We’ll explain why SIC codes fail fintech and banking, how this leads to real-world compliance failures, and how The Data City is helping financial institutions understand what companies actually do.
SIC Codes. A broken foundation
When a company incorporates, it selects a Standard Industrial Classification (SIC) code. That code is chosen from a static list with no verification, and yet it goes on to influence decisions across the financial ecosystem.
- It determines whether a company can open a bank account
- It drives risk scoring and KYB checks
- It affects AML monitoring and regulatory reporting
- It underpins GDP and economic modelling
But the SIC system hasn’t been updated since 2007. It doesn’t include modern sectors like FinTech, RegTech or embedded finance. Many companies either select the wrong code, choose a vague catch-all like “Other business services” or just pick the first option in the dropdown. That happens to be growing of rice.

Around 15 percent of UK companies are misclassified into these generic categories. These labels then feed into risk models, customer segmentation and regulatory decisions. It’s a major flaw baked into the foundation of business intelligence.
When bad classification leads to big consequences
Misclassification isn’t just an admin issue. It’s a compliance risk.
NatWest was fined £264.8 million and received a criminal conviction for AML failings. A high-risk customer was incorrectly flagged as low-risk because their SIC code didn’t reflect the nature of their business. Enhanced due diligence wasn’t triggered. Red flags were missed.
Santander faced a £107 million fine after failing to assess the risk of a company engaged in high-risk FX trading. The classification used didn’t reflect the business model, and the company slipped through onboarding without scrutiny.
These are just two high-profile examples. But they illustrate a wider problem. When classification data is wrong, everything built on top of it is compromised.
Data built for the real economy
At The Data City, we’ve reimagined company classification from the ground up.
Instead of relying on self-selected SIC codes, we analyse what companies say about themselves. Our models use website content, filings and digital signals to understand business activity in real time.
We’ve built more than 500 proprietary sectors, which we call Real-Time Industrial Classifications (RTICs). These include modern sectors like FinTech, RegTech, AI and Crypto. RTICs provide a clearer view of emerging and fast-changing industries that traditional codes fail to capture.
For organisations that still rely on SIC codes, we also offer Real-Time SICs (RSICs). These are our AI-assigned versions of the official SIC system. RSICs are based on how a company describes itself today, rather than what it entered into Companies House years ago.

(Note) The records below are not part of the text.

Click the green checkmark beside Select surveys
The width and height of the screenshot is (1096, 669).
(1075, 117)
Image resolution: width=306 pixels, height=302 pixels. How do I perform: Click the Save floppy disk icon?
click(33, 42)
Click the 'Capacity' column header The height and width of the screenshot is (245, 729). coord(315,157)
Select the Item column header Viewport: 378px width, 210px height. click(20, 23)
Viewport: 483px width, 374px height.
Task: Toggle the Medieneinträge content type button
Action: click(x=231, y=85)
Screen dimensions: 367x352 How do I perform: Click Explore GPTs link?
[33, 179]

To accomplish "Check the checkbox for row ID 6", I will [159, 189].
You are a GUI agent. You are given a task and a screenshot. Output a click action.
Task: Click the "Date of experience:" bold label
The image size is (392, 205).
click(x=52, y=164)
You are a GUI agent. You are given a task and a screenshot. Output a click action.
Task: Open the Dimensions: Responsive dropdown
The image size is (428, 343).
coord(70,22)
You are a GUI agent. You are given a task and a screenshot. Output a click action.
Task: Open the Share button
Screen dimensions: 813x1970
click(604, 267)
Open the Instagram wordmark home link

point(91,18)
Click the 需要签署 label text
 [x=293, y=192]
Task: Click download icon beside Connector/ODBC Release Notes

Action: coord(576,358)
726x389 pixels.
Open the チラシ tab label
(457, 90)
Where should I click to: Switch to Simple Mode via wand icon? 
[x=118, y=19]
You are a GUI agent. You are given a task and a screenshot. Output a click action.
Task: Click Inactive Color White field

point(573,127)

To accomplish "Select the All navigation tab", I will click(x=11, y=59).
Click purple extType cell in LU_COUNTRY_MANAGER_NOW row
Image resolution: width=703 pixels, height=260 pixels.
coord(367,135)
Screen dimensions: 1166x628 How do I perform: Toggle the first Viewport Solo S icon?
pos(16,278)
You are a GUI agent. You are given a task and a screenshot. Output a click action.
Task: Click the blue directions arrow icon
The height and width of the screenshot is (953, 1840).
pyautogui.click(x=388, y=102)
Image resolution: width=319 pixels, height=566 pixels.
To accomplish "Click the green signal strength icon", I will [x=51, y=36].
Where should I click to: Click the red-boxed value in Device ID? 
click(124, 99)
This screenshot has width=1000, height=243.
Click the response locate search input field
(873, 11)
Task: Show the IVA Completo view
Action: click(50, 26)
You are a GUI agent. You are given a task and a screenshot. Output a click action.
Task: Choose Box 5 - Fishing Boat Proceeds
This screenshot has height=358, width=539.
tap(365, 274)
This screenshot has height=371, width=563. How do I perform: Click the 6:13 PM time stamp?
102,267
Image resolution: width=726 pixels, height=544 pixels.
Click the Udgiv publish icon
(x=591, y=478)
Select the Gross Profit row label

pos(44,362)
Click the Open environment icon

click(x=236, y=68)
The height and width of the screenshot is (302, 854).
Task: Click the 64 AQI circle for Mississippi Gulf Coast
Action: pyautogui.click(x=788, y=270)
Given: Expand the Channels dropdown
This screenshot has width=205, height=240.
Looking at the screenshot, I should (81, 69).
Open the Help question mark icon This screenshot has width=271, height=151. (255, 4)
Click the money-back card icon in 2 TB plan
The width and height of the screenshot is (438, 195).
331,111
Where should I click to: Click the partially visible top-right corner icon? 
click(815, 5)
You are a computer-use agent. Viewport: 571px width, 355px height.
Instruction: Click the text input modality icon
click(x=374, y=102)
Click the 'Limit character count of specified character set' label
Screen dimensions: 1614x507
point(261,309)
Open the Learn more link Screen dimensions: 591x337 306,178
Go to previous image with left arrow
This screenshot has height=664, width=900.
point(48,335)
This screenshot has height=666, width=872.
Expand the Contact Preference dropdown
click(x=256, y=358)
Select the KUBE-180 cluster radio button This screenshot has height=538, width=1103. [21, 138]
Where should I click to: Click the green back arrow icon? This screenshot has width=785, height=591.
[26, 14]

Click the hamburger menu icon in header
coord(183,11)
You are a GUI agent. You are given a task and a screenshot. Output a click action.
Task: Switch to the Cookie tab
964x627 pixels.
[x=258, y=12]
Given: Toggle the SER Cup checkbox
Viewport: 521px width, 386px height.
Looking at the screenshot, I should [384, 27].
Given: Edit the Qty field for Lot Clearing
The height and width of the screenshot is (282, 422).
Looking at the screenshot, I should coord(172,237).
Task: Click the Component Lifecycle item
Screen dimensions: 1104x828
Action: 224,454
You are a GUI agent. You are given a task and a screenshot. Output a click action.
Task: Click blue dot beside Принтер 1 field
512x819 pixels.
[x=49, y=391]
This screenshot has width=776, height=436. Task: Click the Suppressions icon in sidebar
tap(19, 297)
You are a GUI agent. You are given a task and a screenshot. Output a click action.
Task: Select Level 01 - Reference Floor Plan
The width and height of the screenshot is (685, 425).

Take Amazon, for example. Its official SIC code is listed as “Other business support service activities not elsewhere classified”. That tells you almost nothing. Our RSIC model reclassifies Amazon accurately across several codes, reflecting its actual operations in retail, logistics and cloud computing.

Together, RTICs and RSICs form a dual-layered classification system. Whether you are benchmarking against official structures or working in modern, emerging sectors, our classifications are accurate, transparent and designed to support risk modelling, onboarding and compliance.
Whether you access our data through our platform or via API, you will get company classifications that reflect the real economy. Not the 2007 version of it.
Why it matters. And what comes next
This isn’t just about having better data. It’s about protecting your institution, reducing manual overhead, improving operational efficiency and building trust in your risk models.
When you understand what a company actually does, you can identify high-risk firms earlier. You can assign risk levels with confidence. You can meet your regulatory obligations and defend your decisions during audits.
You also keep pace with change. We reclassify company websites every month, so if a business shifts into a riskier space, you’ll know before it becomes a problem.
This is why our mission is simple. Build the new global industrial classification system. We’ve already reclassified millions of companies in the UK. Now we’re expanding into North America and beyond.
Because this isn’t just a UK issue. It’s a global one. And we’re solving it.